Comments: Channing Pollock (1880-1946) was an American playwright and critic. Its subject is the cheap theatres of New York and their audiences’ taste for melodrama. The Thalia, also known as the Bowery Theatre, was located on the Bowery in Lower East Side Manhattan, New York City. Lured from Home (author unknown) opened at the Thalia on 20 November 1905.

Links: Copy at Internet Archive

Pepys’ Diary

Source: Diary of Samuel Pepys, 2 November 1667

Production: William Shakespeare, Henry IV (i), Drury Lane, London, 2 November 1667

Text: Up, and to the office, where busy all the morning; at noon home, and after dinner my wife and Willett and I to the King’s playhouse, and there saw “Henry the Fourth:” and contrary to expectation, was pleased in nothing more than in Cartwright’s speaking of Falstaffe’s speech about “What is Honour?” The house full of Parliament-men, it being holyday with them: and it was observable how a gentleman of good habit, sitting just before us, eating of some fruit in the midst of the play, did drop down as dead, being choked; but with much ado Orange Moll did thrust her finger down his throat, and brought him to life again. After the play, we home, and I busy at the office late, and then home to supper and to bed.

Comments: Samuel Pepys (1633-1703) was a British naval administrator and diarist. He saw Shakespeare‘s Henry the Fourth, part 1, at Theatre Royal, Drury Lane, London, on 2 November 1667. Cartwright is the actor William Cartwright (?-1686). ‘Orange Moll’ was Mary Meggs, a former prostitute and friend of Nell Gwyn who was a seller of fruits and sweetmeats at the Theatre Royal.

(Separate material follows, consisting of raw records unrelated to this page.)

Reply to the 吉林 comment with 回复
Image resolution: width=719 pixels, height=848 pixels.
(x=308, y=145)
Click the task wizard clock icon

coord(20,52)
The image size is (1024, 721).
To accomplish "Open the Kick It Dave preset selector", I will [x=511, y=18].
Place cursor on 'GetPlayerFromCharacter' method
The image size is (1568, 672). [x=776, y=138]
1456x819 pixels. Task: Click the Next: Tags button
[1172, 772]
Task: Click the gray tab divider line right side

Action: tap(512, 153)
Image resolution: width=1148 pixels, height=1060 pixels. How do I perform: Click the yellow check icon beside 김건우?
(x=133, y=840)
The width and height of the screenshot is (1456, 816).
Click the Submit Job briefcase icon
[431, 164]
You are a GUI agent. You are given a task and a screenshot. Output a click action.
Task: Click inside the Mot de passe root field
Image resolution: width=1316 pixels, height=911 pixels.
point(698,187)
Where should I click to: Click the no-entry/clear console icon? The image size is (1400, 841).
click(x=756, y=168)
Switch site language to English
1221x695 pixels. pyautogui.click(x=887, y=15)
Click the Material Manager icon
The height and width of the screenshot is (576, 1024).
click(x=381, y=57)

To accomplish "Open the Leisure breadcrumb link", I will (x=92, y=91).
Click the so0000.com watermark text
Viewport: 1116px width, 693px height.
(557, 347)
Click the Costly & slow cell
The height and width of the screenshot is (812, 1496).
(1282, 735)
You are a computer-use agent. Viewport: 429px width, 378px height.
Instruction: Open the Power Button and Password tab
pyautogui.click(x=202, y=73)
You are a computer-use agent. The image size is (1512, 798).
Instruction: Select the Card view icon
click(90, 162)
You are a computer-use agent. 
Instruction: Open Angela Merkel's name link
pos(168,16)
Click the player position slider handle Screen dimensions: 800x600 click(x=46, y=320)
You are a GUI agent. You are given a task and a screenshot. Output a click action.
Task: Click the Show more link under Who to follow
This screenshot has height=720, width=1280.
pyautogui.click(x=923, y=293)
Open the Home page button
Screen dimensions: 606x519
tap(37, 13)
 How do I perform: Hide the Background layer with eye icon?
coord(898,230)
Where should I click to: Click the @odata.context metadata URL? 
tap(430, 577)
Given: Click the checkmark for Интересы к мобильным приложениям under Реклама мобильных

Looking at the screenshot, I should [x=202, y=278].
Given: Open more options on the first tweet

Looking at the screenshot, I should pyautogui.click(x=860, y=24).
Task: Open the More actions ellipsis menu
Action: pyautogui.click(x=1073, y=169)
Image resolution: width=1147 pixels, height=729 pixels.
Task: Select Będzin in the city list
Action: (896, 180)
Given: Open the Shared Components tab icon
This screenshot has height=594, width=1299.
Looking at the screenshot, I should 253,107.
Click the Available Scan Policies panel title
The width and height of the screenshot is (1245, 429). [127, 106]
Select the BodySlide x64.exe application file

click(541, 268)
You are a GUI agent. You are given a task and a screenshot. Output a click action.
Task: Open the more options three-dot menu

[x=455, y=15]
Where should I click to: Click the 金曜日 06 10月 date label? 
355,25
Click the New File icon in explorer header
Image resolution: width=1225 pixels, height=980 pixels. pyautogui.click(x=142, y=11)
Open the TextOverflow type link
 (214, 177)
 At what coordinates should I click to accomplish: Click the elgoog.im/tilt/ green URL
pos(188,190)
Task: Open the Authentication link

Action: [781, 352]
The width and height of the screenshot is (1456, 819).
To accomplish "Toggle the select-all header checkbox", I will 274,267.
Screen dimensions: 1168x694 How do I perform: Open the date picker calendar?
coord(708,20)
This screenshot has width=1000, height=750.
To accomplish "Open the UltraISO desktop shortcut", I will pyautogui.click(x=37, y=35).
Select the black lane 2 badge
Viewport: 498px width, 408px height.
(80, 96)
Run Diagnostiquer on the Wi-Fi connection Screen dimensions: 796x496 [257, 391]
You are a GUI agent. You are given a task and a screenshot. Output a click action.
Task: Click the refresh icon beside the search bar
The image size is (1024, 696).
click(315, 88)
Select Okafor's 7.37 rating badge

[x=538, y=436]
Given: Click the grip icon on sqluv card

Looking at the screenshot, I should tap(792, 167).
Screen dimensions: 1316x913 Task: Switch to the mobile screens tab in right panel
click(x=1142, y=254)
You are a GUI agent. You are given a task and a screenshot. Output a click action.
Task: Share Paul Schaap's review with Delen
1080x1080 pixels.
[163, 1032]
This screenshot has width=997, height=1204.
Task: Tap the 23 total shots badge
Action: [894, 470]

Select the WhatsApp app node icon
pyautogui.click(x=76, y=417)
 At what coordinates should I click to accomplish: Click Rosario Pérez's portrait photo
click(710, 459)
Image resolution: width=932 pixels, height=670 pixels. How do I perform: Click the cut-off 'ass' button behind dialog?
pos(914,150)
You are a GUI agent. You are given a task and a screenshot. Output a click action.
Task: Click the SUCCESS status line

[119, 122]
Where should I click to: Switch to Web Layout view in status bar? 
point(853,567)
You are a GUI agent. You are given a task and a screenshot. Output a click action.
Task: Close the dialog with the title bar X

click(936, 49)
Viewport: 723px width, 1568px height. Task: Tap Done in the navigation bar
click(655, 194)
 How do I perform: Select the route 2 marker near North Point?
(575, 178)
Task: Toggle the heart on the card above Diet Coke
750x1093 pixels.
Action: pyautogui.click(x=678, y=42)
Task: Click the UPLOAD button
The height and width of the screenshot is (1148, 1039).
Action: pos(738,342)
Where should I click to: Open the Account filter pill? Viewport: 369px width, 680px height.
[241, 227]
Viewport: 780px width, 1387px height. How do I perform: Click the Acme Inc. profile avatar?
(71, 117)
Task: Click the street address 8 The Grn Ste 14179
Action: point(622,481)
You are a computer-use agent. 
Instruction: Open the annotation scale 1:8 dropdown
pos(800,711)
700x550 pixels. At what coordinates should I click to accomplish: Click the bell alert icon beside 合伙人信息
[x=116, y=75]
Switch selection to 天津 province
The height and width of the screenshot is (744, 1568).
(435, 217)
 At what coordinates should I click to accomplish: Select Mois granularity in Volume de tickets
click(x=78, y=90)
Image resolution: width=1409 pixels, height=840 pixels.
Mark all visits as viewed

Links: http://www.pepysdiary.com/diary/1667/11/02/

Just Like It Was

Source: Harry Blacker, Just Like it Was: Memoirs of the Mittel East (London: Vallentine, Mitchell, 1974), p. 173

Text: Appreciation of dramatic art was usually confined to the older natives who paid sporadic visits to the Pavilion in Whitechapel Road. Here, the Yiddish theatre flourished in all its sentimental glory, offering the romance-deprived audiences improbable slices of life where virtue always triumphed over vice. At predictable intervals during each performance the actors broke into ballads that wrung the heart and brought tears to the eyes of the audience, already smarting from the pall of tobacco smoke that partially obscured the stage. Upstairs, in the overcrowded gallery, and looking amazingly like an animated Hogarth cartoon, where the mums and dads who watched the action and at the same time consumed gargantuan snacks of schmaltz herring, fish and chips, pieces of cold chicken, oranges, pineapple chunks and monkey nuts, all openly carried into the theatre in shopping baskets. The unconsumed portions of their repast were tossed over the rails onto the heads of the ‘Capitalists’ in the pit below. The remote verbal exchanges that followed the bombardment often provided better entertainment than the advertised play. It was here that the great Joseph Kessler hammed his way through a thousand roles, ably supporting his assorted aged leading ladies through the vicissitudes of Jewish life in the ghetto to the rapturous applause of his many fans.

Comments: Harry Blacker (1910-1999) was a cartoonist and illustrator. His memoirs describe Jewish life in London’s East End in the 1910s and onwards, for which he defines his ‘Mittel East’ as being Bethnal Green, Hackney, Shoreditch, Whitechapel and Stepney. Joseph Kessler (1881-1933) was a Hungarian-born star of the Yiddish theatre in London, who appeared at the Paragon and Pavilion theatres in London’s East End throughout the 1910s and 20s.